• What is needed
The records below hold pictures; please leave those out and retype the rest exactly.

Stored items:
:::::

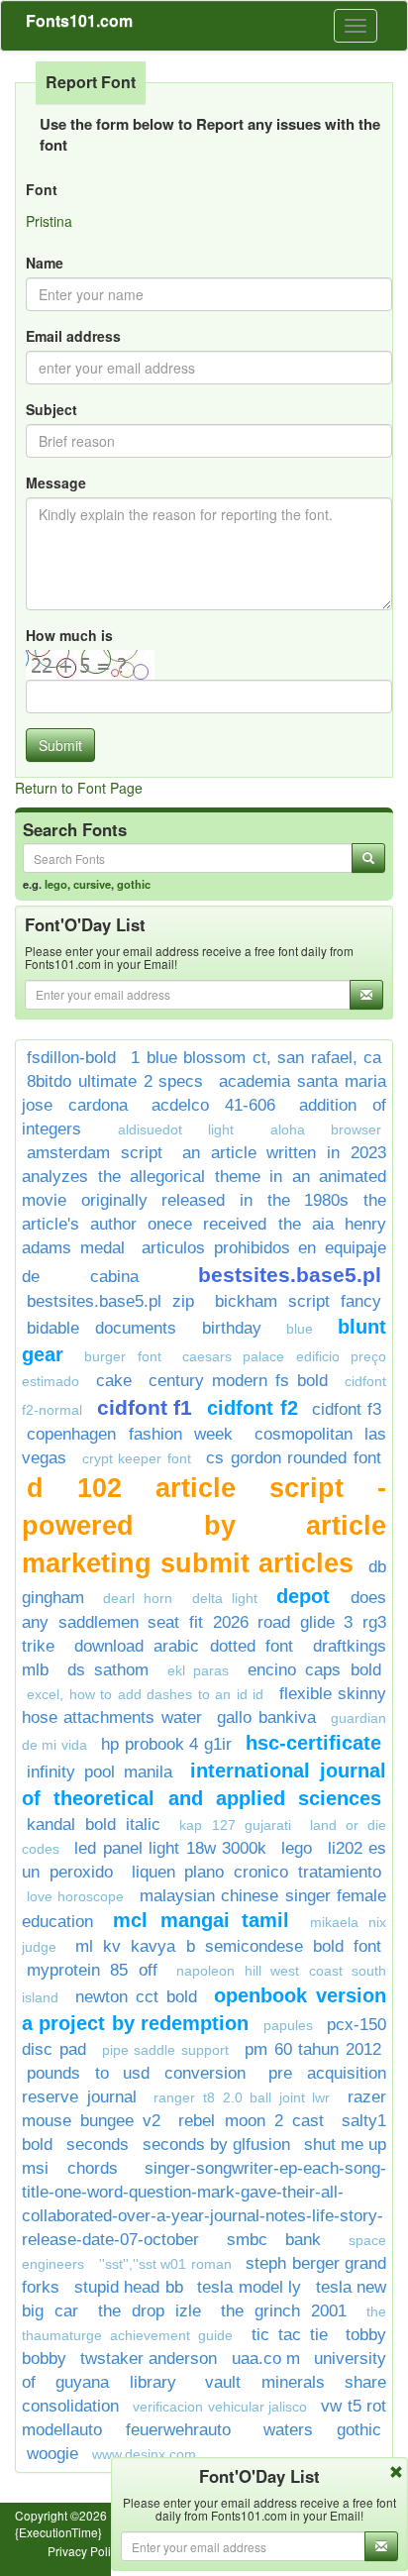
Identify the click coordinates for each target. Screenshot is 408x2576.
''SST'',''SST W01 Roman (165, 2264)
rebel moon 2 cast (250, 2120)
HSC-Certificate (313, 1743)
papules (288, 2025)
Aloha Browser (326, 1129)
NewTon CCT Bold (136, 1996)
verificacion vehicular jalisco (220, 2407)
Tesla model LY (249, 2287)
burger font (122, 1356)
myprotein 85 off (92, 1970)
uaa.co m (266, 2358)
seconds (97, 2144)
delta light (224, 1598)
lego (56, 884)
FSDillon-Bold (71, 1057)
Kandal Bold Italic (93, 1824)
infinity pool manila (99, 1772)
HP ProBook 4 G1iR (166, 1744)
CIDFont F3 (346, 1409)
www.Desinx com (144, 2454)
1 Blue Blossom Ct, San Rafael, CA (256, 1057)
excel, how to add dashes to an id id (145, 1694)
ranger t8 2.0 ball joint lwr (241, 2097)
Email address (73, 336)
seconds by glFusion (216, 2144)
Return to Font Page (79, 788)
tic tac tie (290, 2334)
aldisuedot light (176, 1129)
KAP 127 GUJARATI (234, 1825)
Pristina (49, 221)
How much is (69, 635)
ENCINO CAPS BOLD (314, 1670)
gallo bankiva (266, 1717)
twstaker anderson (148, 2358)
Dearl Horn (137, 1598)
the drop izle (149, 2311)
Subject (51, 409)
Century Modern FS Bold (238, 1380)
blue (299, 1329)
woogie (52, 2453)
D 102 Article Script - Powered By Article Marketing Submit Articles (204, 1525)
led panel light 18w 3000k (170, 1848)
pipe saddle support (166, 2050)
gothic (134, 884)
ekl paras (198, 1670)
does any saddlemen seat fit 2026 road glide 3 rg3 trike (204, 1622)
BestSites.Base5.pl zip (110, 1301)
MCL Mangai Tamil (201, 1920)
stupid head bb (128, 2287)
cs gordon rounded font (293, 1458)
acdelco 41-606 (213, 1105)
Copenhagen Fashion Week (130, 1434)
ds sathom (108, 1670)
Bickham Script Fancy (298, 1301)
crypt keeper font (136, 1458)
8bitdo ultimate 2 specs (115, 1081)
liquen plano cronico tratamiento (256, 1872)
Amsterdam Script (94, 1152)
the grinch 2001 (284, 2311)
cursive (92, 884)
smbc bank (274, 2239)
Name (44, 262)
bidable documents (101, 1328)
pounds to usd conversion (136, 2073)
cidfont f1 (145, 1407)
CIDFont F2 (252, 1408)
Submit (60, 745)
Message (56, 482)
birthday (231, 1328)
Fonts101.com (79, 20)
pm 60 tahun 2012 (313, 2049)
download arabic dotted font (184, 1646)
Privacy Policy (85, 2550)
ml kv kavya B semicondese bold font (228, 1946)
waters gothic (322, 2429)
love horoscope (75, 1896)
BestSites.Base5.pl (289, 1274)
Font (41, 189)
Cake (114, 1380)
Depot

:::::

• Solved exercise
Identify the click coordinates for each target. Screenshot is 408x2576.
''SST'',''SST W01 Roman (165, 2264)
rebel moon 2 cast (250, 2120)
HSC-Certificate (313, 1743)
papules (288, 2025)
Aloha Browser (326, 1129)
NewTon CCT Bold (136, 1996)
verificacion vehicular jalisco (220, 2407)
Tesla model LY (249, 2287)
burger font (122, 1356)
myprotein 85 off (92, 1970)
uaa.co m (266, 2358)
seconds (97, 2144)
delta light (224, 1598)
lego (56, 884)
FSDillon-Bold (71, 1057)
Kandal Bold Italic (93, 1824)
infinity pool manila (99, 1772)
HP ProBook 4 G1iR (166, 1744)
CIDFont F3 (346, 1409)
www.Desinx com (144, 2454)
1 Blue Blossom Ct, San Rafael, CA (256, 1057)
excel, how to add dashes to an id id (145, 1694)
ranger t8 2.0 ball joint lwr (241, 2097)
Email address (73, 336)
seconds by glFusion (216, 2144)
Return to Font Page (79, 788)
tic tac tie (290, 2334)
aldisuedot light (176, 1129)
KAP 127 GUJARATI (234, 1825)
Pristina (49, 221)
How much is (69, 635)
ENCINO CAPS BOLD (314, 1670)
gallo bankiva (266, 1717)
twstaker anderson (148, 2358)
Dearl Horn (137, 1598)
the drop izle (149, 2311)
Subject (51, 409)
Century Modern FS Bold (238, 1380)
blue (299, 1329)
woogie (52, 2453)
D 102 Article Script - Powered By Article Marketing Submit Articles (204, 1525)
led panel light 18w 3000k (170, 1848)
pipe saddle support (166, 2050)
gothic (134, 884)
ekl paras (198, 1670)
does any saddlemen seat fit 2026 road glide 3 rg3 trike (204, 1622)
BestSites.Base5.pl zip (110, 1301)
MCL Mangai Tamil (201, 1920)
stupid head bb (128, 2287)
cs gordon rounded font (293, 1458)
acdelco 41-606 (213, 1105)
Copenhagen Fashion Week (130, 1434)
ds sathom (108, 1670)
Bickham Script Fancy (298, 1301)
crypt keeper font (136, 1458)
8bitdo ultimate 2 specs (115, 1081)
liquen plano cronico tratamiento (256, 1872)
Amsterdam Script (94, 1152)
the grinch 2001 (284, 2311)
cursive (92, 884)
smbc bank (274, 2239)
Name (44, 262)
bidable documents (101, 1328)
pounds to usd conversion (136, 2073)
cidfont f1 (145, 1407)
CIDFont F2 (252, 1408)
Submit (60, 745)
Message (56, 482)
birthday (231, 1328)
Fonts101.com (79, 20)
pm 60 tahun 2012 (313, 2049)
download arabic dotted font (184, 1646)
Privacy Policy (85, 2550)
ml kv kavya B semicondese bold font (228, 1946)
waters gothic (322, 2429)
love horoscope (75, 1896)
BestSites.Base5.pl (289, 1274)
Font (41, 189)
Cake (114, 1380)
Depot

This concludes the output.